- Excerpt to read -
Along the process of debugging the board and its firmware, I had to remove and put the board back a few times a day. Due to space constraints, this board could only be placed beside another board that controlled the Data I/O 8051 EPROM programmer.

One day in a distraction I put our board on its slot but did not realize the two voltage regulators were touching the other board... A silent but deadly zap took the EPROM programmer down. Needless to say that the design was changed and the regulators were put horizontally...
exe:

--- Quote from: David Hess on May 02, 2021, 07:18:13 pm ---After several days of randomly changing various things with no positive result, I was inspired to leave it powered up, and after several more days it POSTed.  Now it reliably POSTs, so far.

--- End quote ---

That's weird but... When I worked in a datacenter I had similar issues with motherboards that at first appeared to be dead. Like, I remember after a power outage I had to repair a very old server, in a crudely-made enclosure (replace and hdd or something like that). I dropped a screw on the motherboard. The server shut down itself immediately and denied to start again. Worse yet, I didn't have spare parts for old piece of junk it was. Lucky me, somehow it started after 15 minutes after tens of attempts to boot it.

- Things to do -
**a.** Rewrite the part of the board-debugging excerpt that opens with the words containing "One day in a" and closes with "were put horizontally...", putting "device programmer" in place of "EPROM programmer".
**b.** Return each line of the listing that contains the string "Instruction", treating uppercase and lowercase letters as different.

[Records in a dataset]
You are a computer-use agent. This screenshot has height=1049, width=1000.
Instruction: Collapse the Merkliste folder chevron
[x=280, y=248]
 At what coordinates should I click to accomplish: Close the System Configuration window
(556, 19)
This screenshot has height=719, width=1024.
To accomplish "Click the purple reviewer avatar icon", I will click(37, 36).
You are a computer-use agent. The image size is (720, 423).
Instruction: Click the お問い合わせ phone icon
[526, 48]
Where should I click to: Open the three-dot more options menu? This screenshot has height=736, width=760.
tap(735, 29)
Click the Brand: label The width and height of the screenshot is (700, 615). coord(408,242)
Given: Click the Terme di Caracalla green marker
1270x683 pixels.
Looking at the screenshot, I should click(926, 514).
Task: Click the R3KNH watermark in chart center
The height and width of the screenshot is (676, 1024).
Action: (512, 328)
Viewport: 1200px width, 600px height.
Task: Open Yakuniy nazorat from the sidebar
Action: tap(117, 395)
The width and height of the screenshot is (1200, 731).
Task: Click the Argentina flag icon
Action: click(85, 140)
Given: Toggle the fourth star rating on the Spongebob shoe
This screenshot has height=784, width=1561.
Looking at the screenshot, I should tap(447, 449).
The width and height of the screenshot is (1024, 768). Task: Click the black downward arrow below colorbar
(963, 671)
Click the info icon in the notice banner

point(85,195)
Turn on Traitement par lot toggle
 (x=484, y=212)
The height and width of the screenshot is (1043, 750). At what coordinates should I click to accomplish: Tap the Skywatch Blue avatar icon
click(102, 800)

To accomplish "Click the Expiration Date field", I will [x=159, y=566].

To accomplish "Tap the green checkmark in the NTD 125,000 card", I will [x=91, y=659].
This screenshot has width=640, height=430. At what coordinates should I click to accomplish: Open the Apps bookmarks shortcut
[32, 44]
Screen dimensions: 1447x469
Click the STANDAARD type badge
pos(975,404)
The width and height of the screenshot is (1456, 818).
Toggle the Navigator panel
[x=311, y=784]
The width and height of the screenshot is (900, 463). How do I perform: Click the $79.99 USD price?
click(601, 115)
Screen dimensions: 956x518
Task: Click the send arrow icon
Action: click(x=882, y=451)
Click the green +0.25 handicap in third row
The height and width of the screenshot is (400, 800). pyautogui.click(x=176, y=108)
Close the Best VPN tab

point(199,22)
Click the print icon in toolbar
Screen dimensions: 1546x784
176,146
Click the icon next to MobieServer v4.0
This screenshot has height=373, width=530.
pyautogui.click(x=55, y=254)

- Outputs for the tasks -
**a.**
One day in a distraction I put our board on its slot but did not realize the two voltage regulators were touching the other board... A silent but deadly zap took the device programmer down. Needless to say that the design was changed and the regulators were put horizontally...

**b.**
Instruction: Collapse the Merkliste folder chevron
Instruction: Click the お問い合わせ phone icon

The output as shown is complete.